[MATERIAL PROVIDED — start]

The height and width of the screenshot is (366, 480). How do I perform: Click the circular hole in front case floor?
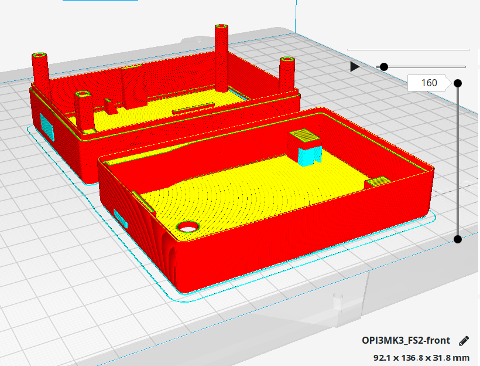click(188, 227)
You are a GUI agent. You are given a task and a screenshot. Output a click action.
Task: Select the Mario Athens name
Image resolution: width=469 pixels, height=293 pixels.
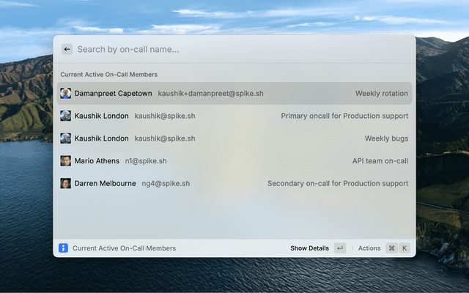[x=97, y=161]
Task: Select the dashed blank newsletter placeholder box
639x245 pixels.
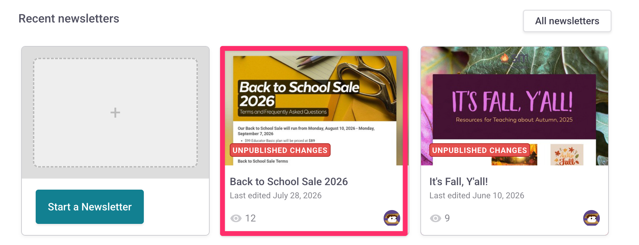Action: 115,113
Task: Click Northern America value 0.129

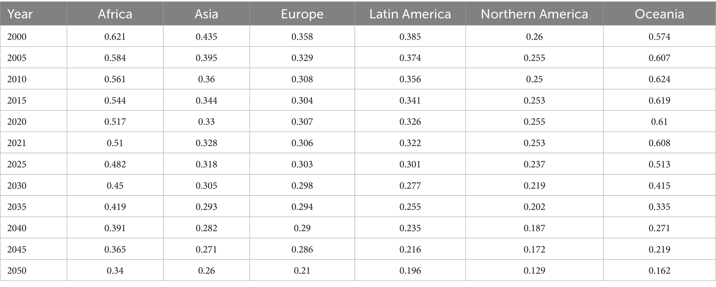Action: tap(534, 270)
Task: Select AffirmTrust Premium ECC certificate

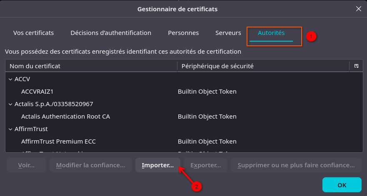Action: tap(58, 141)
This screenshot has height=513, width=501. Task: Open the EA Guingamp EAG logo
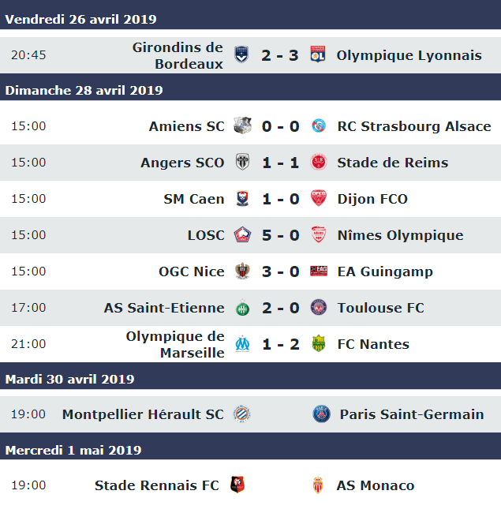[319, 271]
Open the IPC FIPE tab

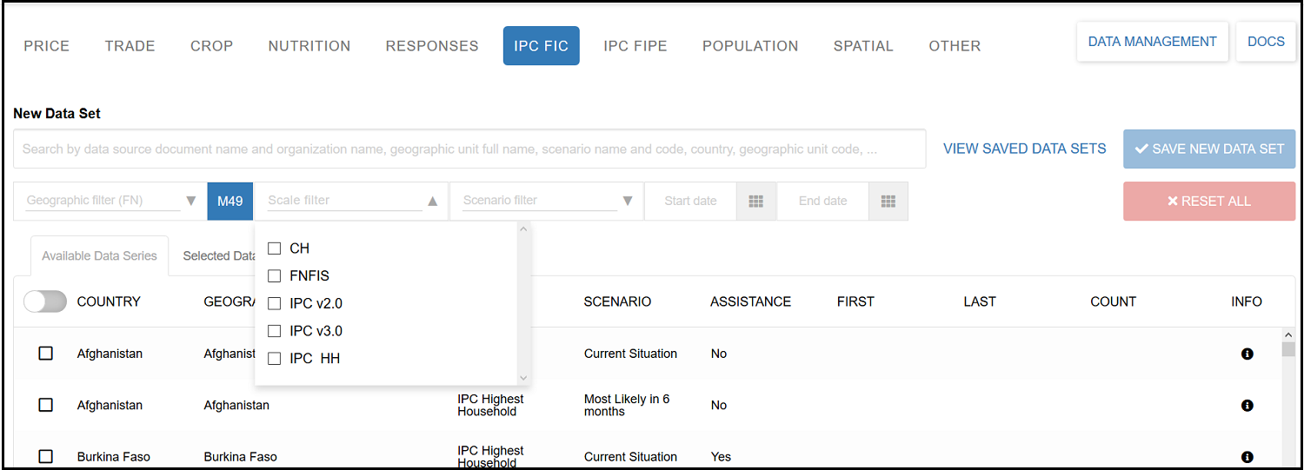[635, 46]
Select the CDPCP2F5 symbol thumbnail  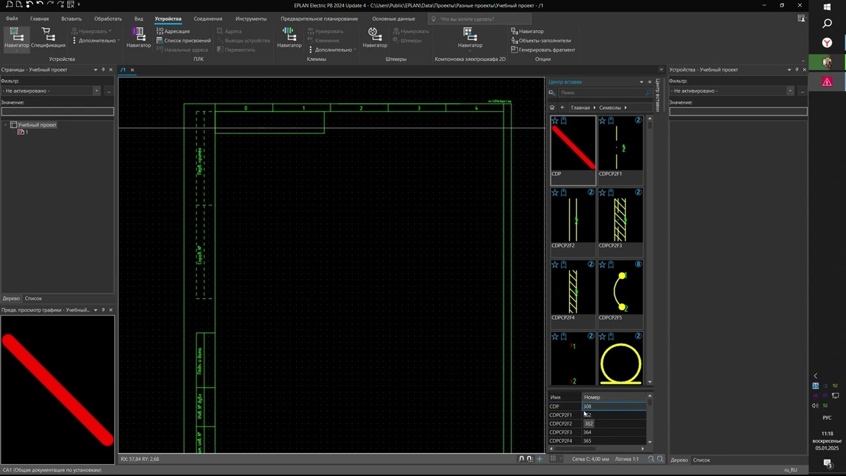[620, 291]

[MATERIAL PROVIDED — finish]

* _WORK TASK_
Starting with the first line of the data above and ending with the line containing "Task: Select the Mario Athens name", please restate every line exactly, leaving images out.

* _ANSWER TO THE EXERCISE_
The height and width of the screenshot is (366, 480). How do I perform: Click the circular hole in front case floor?
click(188, 227)
You are a GUI agent. You are given a task and a screenshot. Output a click action.
Task: Select the Mario Athens name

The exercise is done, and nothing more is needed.